Conventional transgenic and knockout (KO) mouse models have been used to investigate the role of key genes in islet physiopathology during the onset and development of diabetes. However, the phenotype of these models could sometimes be open to debate, as most of the promoters (RIP-I, RIP-II, Pdx-1…) [31, 32] used to generate these animals drive expression of the transgene during embryonic development. To avoid transgene expression during the fetal phase, conditional and/or inducible transgenic/KO mice have been generated by Cre-Lox and/or tetracycline-dependent systems. However, these approaches are time- and cost-consuming. In contrast, intraductal delivery of AAV6, AAV8 and AAV9 may have great potential in genetic engineering of the pancreas to overexpress or knockdown (by transfer of siRNA/miRNA) genes of interest, with several advantages over transgenic/KO mouse models. For instance, AAV vector production requires a short period of time (a few weeks) and can be used in different animal models of diabetes (both small and large animal models). In addition, AAV vectors can be administered at different time-points during disease progression, allowing the study of different stages of the disease. Thus, intraductal delivery of AAV vectors could be a very attractive alternative to the use of transgenic/KO mice models, especially when high-throughput screening of genes is required. In this regard, the pattern of Igf-II expression achieved by intraductal delivery of AAV8 was similar to that shown by RIP-I/Igf-II transgenic animals. Although the partial transduction of the central core of the islets may represent a drawback in certain cases, the fact that AAV6 and AAV8 can transduce virtually every islet and that secreted factors expressed by transduced cells can act in neighbouring non-transduced cells may overcome this limitation in many applications.

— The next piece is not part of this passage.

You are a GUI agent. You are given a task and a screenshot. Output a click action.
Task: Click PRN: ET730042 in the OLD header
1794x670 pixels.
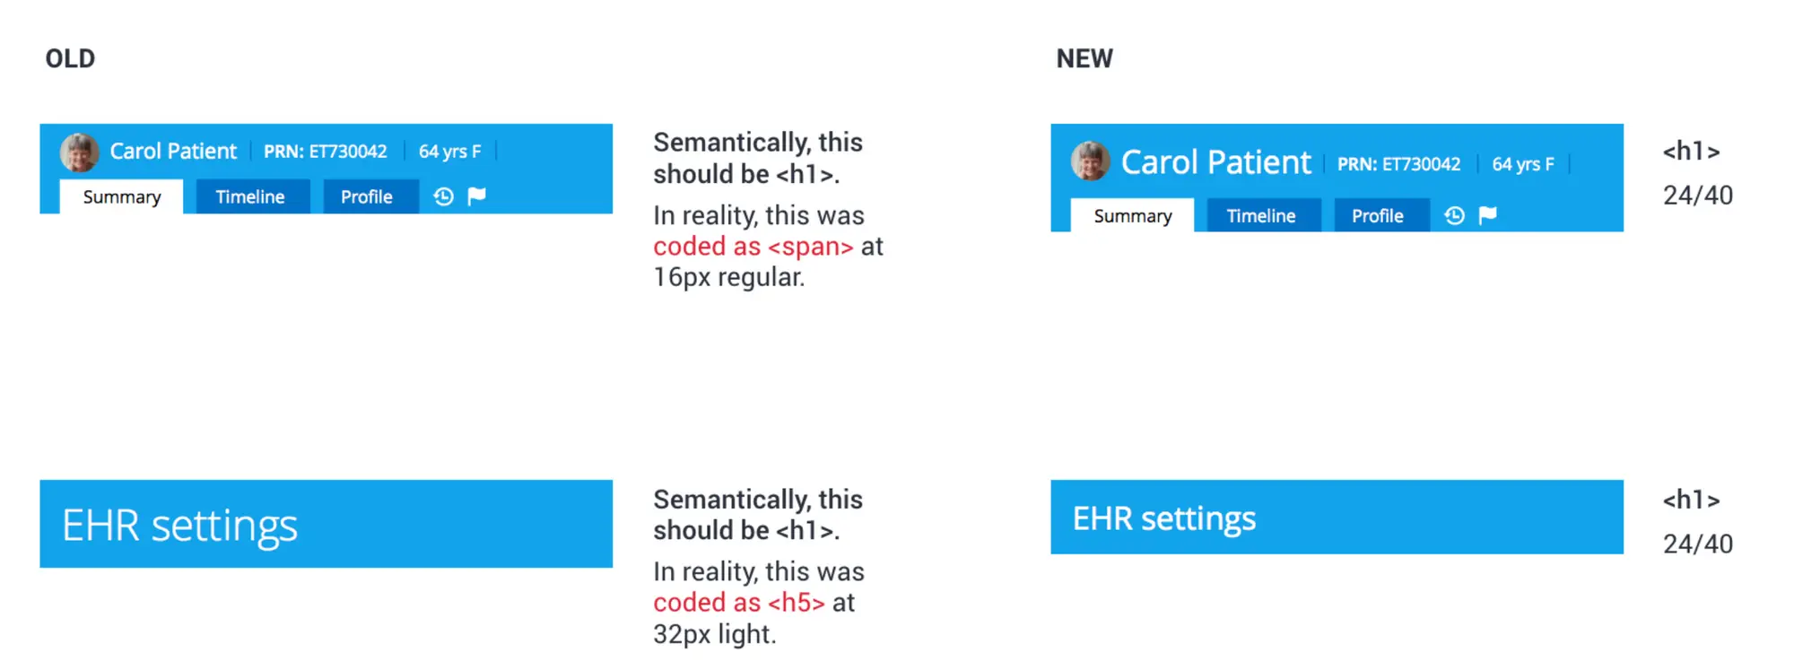pyautogui.click(x=325, y=152)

As proof of principle, we tested whether AAV9-mediated delivery of Hgf by intraductal administration to RIP-I/Ifnβ transgenic mice protected them from autoimmune diabetes. Although not statistically significant, AAV9-CAG-GFP vectors at a dose of 3 × 1011 vg showed a tendency to transduce higher number of acinar cells than AAV6 and AAV8. Thus, AAV9 vectors were chosen for the proof-of-principle experiment in order to target beta cells as well as to maximise the number of acinar cells that would supply murine HGF to the non-transduced beta cells. In addition, to avoid substantial transduction of hepatocytes, we exploited the fact that intraductal administration of AAV9 resulted in lower transduction of hepatocytes than AAV8. In agreement with this strategy, high and widely distributed overabundance of murine HGF was detected in pancreas, but not in liver of AAV9-mHGF-treated mice. The increased pancreatic murine HGF levels mediated significant prevention of autoimmune diabetes with preservation of beta cell mass, increased beta cell proliferation, and decreased beta cell death and insulitis. Similar effects have been reported for elevated circulating levels of HGF when the liver of streptozotocin-treated mice was targeted [33, 34]. However, certain immunomodulatory effects of murine HGF cannot be completely ruled out, as HGF has been reported to protect rodent beta cells from cytokine-induced cell death [35] and HGF-mediated reduction of the number of infiltrating cells has also been described in others animal models of immune-mediated diseases [3638].

In conclusion, we have demonstrated that retrograde intraductal delivery of ssAAV6, 8 and 9 vectors may be a useful tool for genetic engineering in the pancreas in vivo to study islet and pancreas physiopathology and also to assess new gene therapy approaches for diabetes. In addition, this approach provides a shortcut to the generation of relevant animal models of the disease. Importantly, the retrograde pancreatic intraductal injection can be performed in large animals and humans through a less invasive, non-surgical clinical procedure called endoscopic retrograde cholangiopancreatography [39], opening the possibility for a future translation of successful treatments to humans.